Ok, I will make a hand wavy attempt at this. The perfect(ish) data structure for your problem is (as you've said a trie) made up of the words in the dictionary. A trie is best visualised as a DFA, a nice state machine where you go from one state to the next on every new character. This is really easy to do in code, a Java(ish) style class for this would be :
Class State
{
String matchedWord;
Map<char,State> mapChildren;
}
From hereon, building the trie is easy. Its like having a rooted tree structure with each node having multiple children. Each child is visited on one character transition. The use of a HashMap kind of structure trims down time to look up character to next State mappings. Alternately if all you have are 26 characters for the alphabet, a fixed size array of 26 would do the trick as well.

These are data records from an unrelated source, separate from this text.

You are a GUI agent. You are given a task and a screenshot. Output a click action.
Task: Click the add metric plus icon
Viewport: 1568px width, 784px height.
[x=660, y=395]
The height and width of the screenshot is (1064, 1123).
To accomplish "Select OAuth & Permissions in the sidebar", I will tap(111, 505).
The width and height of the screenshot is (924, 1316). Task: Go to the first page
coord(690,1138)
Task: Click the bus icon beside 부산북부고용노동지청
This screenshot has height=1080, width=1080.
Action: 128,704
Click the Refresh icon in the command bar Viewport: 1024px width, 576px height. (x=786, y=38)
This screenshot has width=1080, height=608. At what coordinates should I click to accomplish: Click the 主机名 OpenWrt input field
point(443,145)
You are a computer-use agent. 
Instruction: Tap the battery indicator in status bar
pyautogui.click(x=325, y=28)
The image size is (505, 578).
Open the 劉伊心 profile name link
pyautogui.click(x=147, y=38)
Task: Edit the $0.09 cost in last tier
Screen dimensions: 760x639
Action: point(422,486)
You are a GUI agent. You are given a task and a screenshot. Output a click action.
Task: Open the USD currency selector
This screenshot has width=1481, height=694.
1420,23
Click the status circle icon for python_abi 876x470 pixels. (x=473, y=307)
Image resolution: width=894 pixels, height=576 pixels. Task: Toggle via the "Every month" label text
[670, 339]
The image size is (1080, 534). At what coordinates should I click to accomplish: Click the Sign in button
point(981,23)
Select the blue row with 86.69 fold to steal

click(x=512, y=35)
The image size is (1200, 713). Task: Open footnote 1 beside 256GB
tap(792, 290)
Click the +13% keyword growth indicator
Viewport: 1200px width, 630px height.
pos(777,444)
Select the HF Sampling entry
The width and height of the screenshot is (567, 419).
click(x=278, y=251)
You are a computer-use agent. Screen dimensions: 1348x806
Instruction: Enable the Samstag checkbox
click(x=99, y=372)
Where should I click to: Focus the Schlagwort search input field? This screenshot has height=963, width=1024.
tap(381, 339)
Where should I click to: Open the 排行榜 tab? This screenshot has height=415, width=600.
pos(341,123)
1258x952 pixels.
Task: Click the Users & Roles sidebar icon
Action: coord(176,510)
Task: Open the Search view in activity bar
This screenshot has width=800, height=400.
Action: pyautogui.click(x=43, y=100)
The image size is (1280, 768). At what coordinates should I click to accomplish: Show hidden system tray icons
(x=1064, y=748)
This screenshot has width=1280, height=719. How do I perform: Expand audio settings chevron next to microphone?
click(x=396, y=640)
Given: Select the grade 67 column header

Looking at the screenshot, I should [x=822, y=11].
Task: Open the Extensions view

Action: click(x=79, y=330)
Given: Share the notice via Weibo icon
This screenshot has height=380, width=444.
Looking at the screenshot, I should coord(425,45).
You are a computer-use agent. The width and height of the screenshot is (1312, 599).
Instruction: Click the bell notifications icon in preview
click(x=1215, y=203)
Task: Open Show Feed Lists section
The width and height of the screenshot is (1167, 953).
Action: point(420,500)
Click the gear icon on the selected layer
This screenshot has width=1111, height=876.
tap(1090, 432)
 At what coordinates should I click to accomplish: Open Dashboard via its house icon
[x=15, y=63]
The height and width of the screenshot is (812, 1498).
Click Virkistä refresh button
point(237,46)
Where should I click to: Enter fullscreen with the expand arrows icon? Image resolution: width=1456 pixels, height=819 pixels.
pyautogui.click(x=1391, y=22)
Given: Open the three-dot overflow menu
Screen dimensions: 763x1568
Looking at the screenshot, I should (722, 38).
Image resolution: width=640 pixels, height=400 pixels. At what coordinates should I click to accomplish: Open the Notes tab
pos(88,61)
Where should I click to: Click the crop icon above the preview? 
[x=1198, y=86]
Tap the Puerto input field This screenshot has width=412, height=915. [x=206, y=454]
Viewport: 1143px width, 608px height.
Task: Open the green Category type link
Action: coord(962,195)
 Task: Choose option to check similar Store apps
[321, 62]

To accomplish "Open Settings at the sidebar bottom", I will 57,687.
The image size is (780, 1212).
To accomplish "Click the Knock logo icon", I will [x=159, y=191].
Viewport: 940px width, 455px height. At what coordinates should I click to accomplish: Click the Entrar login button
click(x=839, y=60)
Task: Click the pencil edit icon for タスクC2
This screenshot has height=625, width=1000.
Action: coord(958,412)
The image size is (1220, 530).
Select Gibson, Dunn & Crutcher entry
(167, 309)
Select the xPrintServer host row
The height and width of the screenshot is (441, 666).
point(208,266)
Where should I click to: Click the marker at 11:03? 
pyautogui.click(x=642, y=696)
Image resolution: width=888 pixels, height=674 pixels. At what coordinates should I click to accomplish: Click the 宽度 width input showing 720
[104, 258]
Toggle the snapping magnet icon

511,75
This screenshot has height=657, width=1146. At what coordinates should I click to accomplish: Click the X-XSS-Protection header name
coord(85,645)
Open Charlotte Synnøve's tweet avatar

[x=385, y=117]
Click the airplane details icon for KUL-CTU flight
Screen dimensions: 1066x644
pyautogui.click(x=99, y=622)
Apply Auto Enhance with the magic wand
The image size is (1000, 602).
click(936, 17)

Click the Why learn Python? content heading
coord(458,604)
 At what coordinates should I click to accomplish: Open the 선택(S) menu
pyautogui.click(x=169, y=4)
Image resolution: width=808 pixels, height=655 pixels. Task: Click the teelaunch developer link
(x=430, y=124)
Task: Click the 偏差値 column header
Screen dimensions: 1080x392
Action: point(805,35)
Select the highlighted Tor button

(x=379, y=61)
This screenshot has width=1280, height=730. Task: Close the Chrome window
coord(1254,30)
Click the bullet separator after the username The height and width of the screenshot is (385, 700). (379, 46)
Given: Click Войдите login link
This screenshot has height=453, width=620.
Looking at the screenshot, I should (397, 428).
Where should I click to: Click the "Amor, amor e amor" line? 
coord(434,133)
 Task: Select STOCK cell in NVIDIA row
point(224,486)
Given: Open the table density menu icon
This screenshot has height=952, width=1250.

Now, assuming all of that made sense, you have a trie, your problem still isn't fully solved. This is where you start doing things like regular expressions engines do, walk down the trie, keep track of states which match to a whole word in the dictionary (thats what I had the matchedWord for in the State structure), use some backtracking logic to jump to a previous match state if the current trail hits a dead end. I know its general but given the trie structure, the rest is fairly straightforward.
If you have dictionary of words and need a quick implmentation this can be solved efficiently with dynamic programming in O(n^2) time, assuming the dictionary lookups are O(1). Below is some C# code, the substring extraction could and dictionary lookup could be improved.
public static String[] StringToWords(String str, HashSet<string> words)
{
//Index of char - length of last valid word
int[] bps = new int[str.Length + 1];
for (int i = 0; i < bps.Length; i++)
bps[i] = -1;
for (int i = 0; i < str.Length; i++)
{
for (int j = i + 1; j <= str.Length ; j++)
{
if (bps[j] == -1)
{
//Destination cell doesn't have valid backpointer yet
//Try with the current substring
String s = str.Substring(i, j - i);
if (words.Contains(s))
bps[j] = i;
}
}
}
//Backtrack to recovery sequence and then reverse
List<String> seg = new List<string>();
for (int bp = str.Length; bps[bp] != -1 ;bp = bps[bp])
seg.Add(str.Substring(bps[bp], bp - bps[bp]));
seg.Reverse();
return seg.ToArray();
}
Building a hastset with the word list from /usr/share/dict/words and testing with
foreach (var s in StringSplitter.StringToWords("thisisastringwithwords", dict))
Console.WriteLine(s);
I get the output "t hi sis a string with words". Because as others have pointed out this algorithm will return a valid segmentation (if one exists), however this may not be the segmentation you expect. The presence of short words is reducing the segmentation quality, you might be able to add heuristic to favour longer words if two valid sub-segmentation enter an element.
There are more sophisticated methods that finite state machines and language models that can generate multiple segmentations and apply probabilistic ranking.